For Acts of Creation, award-winning journalist Walt Harrington travels America to explore the nation’s finest hand craftsmen at work, seeking the magical nexus of craft, character, and mastery that gives birth to a functional work of art – and leaves its maker with a sense of satisfaction, awe and achievement known well to artists across the ages.
A builder of monumental fireplaces in Maine. A cabinet maker in Maryland. A millwright in Virginia. A locksmith and a house framer in Ohio. A hardwood floor man in Indiana. A blacksmith in Illinois. A stone carver in California. Not one of these craftsmen believes he is working only to build a house, to renovate a watermill, to build a chair. Each imbues his work with grander purpose — Michael Seward wants the people who buy his furniture to experience an emotional connection; Chuck Crispin wants his clients’ lives to be evoked in his floor designs; Bob Dix believes the history of mankind is played out in the history of locks; Jeff Gammelin wants people to sit before his monumental fireplaces and experience primal memories; Charles Keller wants the highly educated world to appreciate the complicated genius of not only blacksmithing but all fine craftsmen.

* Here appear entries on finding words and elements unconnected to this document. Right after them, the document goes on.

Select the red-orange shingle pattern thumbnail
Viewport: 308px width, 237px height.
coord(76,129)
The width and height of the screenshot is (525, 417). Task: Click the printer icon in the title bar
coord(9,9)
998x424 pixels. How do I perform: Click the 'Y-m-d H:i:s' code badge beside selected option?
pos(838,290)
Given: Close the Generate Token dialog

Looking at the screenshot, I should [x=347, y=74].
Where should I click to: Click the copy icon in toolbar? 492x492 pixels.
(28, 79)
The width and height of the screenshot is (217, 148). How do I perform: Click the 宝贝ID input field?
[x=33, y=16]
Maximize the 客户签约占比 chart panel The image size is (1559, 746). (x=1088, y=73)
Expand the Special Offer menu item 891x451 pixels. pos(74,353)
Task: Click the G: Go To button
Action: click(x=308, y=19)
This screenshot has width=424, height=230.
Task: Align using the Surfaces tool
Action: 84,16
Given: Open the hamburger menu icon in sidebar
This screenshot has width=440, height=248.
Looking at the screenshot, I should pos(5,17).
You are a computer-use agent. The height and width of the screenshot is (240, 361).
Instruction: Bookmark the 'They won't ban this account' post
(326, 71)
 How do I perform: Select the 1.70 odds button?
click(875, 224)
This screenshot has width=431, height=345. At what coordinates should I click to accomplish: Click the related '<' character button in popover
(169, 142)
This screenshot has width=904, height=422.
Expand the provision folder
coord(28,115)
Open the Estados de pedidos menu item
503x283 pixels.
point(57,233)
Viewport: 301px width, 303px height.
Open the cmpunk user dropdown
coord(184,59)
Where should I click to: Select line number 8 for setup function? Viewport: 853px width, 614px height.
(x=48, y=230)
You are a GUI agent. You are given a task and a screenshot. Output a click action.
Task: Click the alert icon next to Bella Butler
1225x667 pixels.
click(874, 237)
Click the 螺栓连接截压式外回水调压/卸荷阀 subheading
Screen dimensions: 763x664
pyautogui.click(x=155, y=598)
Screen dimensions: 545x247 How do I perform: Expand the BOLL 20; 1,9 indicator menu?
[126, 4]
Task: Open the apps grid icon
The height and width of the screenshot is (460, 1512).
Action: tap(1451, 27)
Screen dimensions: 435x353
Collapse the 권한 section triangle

The profiles in Acts of Creation help to reclaim the place of craftsmanship in a consumerist era that places higher value on profit and branding then it does on dedicated excellence. It reminds those of us who work at terminals all day of the glory of physical labor done with the hands and guided by the spirit and the heart. These craftsmen offer not only lessons about craftsmanship, but also about life.